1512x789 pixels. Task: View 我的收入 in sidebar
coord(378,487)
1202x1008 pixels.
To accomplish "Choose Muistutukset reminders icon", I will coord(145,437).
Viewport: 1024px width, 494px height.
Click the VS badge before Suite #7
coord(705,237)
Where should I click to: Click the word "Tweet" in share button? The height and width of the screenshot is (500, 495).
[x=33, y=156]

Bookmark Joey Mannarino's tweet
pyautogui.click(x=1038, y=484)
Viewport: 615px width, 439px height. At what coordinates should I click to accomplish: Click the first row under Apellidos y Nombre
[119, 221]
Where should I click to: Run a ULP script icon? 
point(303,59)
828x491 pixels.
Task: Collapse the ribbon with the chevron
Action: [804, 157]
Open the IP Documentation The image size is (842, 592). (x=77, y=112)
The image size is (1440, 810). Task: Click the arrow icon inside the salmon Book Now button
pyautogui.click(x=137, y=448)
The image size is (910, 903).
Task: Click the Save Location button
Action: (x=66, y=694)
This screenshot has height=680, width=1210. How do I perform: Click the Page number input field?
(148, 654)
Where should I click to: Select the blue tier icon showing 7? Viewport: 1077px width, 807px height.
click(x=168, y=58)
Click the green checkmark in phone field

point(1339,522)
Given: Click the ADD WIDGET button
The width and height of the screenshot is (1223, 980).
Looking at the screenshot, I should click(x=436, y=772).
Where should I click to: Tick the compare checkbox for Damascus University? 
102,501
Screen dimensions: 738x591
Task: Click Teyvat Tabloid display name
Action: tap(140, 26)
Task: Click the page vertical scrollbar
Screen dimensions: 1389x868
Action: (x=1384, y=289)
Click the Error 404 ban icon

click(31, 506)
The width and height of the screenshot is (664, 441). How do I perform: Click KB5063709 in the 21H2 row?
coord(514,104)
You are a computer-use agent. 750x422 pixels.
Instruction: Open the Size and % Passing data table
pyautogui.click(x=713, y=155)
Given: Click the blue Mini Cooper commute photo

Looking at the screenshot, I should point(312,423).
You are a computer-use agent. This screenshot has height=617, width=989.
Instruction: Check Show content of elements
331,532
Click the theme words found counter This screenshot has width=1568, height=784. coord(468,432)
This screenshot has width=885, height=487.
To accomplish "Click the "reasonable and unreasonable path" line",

(The problem): Reproduce verbatim the lines above, from the line with "Where should I click to: Tick" through the line with "You are a computer-use agent. 750x422 pixels.".

(Task result):
Where should I click to: Tick the compare checkbox for Damascus University? 
102,501
Screen dimensions: 738x591
Task: Click Teyvat Tabloid display name
Action: tap(140, 26)
Task: Click the page vertical scrollbar
Screen dimensions: 1389x868
Action: (x=1384, y=289)
Click the Error 404 ban icon

click(31, 506)
The width and height of the screenshot is (664, 441). How do I perform: Click KB5063709 in the 21H2 row?
coord(514,104)
You are a computer-use agent. 750x422 pixels.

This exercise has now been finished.